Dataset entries
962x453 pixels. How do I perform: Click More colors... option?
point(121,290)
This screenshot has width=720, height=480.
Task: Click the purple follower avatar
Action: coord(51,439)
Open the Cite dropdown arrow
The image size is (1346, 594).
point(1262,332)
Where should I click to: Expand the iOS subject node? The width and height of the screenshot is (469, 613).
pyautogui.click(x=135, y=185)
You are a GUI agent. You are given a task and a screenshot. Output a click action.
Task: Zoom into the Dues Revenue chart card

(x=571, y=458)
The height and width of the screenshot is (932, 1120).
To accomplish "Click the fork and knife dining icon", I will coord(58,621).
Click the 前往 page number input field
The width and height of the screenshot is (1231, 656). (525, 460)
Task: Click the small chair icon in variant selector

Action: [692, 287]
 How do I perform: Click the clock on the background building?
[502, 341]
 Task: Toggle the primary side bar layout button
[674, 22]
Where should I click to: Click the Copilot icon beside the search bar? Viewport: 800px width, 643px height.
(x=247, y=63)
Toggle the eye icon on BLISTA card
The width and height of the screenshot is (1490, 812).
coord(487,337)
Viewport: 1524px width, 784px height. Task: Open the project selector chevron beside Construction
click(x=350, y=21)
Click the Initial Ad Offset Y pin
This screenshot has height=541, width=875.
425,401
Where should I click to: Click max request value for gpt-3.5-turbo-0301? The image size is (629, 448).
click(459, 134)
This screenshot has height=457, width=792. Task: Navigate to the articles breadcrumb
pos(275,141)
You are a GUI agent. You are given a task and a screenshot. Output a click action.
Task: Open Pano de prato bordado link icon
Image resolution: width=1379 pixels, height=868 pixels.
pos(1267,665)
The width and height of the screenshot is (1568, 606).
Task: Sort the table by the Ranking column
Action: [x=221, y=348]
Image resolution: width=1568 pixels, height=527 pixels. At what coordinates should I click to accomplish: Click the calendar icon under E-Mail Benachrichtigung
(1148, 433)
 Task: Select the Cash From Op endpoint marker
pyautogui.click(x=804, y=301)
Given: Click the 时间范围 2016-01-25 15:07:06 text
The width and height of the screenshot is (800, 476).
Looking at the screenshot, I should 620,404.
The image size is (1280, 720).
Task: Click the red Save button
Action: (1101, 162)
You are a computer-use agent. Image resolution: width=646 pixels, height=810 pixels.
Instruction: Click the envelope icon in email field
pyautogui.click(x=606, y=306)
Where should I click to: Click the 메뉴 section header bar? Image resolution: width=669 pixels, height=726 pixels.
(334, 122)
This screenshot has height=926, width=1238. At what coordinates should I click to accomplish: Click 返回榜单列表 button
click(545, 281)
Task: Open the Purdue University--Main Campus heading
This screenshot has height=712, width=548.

## Problem to work on
Only the lines from the one with "Task: Open the Purdue" to the end of the entries above belong in your answer. Retype them exactly.

## Answer to the exercise
Task: Open the Purdue University--Main Campus heading
This screenshot has height=712, width=548.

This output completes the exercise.